L'enquête progresse dans l'affaire de la voiture incendiée d'une surveillante au collège Voltaire à Besançon. Deux adolescents de 14 ans, soupçonnés d'avoir délibérément mis feu au véhicule, ont été appréhendés mardi dernier.
« Étant donné la gravité des actes et l’émotion qu’ils ont provoquée », ces jeunes, un garçon et une fille, ont été remis au parquet de Besançon, comme l’a indiqué le procureur Cédric Logelin. Le parquet a requis leur placement sous contrôle judiciaire, avec un couvre-feu et l’interdiction d’entrer en contact avec la victime ainsi qu'entre eux.

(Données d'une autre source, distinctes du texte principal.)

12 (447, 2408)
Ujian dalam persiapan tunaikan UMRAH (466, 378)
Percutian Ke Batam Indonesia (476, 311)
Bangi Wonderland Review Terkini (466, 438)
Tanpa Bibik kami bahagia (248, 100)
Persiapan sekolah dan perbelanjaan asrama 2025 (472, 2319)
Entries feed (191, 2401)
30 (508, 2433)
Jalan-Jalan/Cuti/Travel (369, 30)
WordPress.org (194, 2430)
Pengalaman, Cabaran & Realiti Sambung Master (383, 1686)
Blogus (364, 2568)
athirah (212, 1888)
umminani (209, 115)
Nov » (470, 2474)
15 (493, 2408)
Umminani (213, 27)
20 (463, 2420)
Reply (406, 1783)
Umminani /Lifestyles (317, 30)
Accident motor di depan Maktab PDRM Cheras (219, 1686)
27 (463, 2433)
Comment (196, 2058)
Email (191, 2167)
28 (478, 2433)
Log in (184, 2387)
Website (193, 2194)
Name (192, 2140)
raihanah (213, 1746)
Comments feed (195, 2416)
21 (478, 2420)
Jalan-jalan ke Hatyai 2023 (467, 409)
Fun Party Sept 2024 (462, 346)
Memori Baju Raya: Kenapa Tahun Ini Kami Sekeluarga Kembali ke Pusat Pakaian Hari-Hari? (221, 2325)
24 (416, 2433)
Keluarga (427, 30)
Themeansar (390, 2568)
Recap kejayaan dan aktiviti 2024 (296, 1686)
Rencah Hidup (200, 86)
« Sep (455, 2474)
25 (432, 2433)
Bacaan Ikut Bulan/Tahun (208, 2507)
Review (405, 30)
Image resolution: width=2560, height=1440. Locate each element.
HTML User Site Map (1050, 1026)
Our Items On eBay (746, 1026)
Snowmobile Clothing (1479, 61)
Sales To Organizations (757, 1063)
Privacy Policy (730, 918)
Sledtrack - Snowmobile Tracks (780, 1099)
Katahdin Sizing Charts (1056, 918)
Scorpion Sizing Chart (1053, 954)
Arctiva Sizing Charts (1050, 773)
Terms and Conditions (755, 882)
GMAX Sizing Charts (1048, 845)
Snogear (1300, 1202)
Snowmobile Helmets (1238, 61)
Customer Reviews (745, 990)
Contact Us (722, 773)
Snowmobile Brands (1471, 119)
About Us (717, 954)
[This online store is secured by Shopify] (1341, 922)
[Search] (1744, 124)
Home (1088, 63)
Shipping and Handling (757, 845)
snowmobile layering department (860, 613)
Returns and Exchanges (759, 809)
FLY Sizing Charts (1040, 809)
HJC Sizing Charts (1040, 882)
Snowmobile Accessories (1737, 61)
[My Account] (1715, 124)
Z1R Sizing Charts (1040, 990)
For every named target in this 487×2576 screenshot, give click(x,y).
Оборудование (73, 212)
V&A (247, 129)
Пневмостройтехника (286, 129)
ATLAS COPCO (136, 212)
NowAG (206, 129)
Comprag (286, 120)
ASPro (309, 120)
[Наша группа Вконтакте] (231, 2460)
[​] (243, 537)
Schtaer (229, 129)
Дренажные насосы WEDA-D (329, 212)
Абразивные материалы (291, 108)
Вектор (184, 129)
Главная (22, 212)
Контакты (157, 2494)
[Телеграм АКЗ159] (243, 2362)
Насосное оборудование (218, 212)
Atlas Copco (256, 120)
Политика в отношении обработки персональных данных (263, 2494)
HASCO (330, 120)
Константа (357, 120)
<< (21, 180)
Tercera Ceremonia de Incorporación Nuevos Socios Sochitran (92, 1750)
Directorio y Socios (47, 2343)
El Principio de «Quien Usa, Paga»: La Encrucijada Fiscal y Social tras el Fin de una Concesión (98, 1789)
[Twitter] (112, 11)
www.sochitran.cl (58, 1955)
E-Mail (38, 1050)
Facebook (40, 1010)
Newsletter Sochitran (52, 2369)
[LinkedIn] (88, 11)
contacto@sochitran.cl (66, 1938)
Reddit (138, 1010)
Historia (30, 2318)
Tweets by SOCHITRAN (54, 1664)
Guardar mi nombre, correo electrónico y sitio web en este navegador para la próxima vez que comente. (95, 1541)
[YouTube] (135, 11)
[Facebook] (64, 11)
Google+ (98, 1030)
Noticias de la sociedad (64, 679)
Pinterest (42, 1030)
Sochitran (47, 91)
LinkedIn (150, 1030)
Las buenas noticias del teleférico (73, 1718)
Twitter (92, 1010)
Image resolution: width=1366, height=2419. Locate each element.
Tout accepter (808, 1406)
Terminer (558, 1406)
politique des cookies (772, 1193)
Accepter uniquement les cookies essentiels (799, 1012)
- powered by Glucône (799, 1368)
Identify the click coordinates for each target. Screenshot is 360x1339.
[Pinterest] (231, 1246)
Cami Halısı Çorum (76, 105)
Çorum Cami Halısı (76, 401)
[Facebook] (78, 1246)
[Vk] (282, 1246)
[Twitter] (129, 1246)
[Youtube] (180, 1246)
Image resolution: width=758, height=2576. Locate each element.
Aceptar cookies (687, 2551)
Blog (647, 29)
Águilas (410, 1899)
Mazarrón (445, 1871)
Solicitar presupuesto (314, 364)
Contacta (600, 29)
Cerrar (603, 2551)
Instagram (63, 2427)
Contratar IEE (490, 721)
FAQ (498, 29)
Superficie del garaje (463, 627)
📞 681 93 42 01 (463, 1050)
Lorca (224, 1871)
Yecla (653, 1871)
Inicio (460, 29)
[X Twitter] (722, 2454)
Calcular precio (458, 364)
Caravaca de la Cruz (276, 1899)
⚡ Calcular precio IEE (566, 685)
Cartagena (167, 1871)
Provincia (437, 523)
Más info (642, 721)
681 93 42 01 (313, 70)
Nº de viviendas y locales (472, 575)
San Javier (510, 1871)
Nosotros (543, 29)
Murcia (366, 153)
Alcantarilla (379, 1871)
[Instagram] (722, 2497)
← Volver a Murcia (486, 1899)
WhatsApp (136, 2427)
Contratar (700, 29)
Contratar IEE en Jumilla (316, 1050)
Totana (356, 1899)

Une surveillante traumatisée
Le lundi matin, la voiture d'une femme de 25 ans, chargée de la prévention et de la sécurité au collège, a pris feu dans un parking à proximité de l’établissement, situé dans le quartier de Planoise à Besançon.
Les adolescents, identifiés par les policiers grâce à un témoin et à des images de vidéo-surveillance, ont avoué avoir mis le feu au véhicule, déclarant cependant ignorer à qui il appartenait. Inversement, la surveillante a affirmé se sentir « visée » et nourrissait des soupçons à l'endroit de ces mineurs, qu'elle avait côtoyés au sein du collège. Ces derniers avaient été exclus pour des raisons disciplinaires, non précisées par le procureur.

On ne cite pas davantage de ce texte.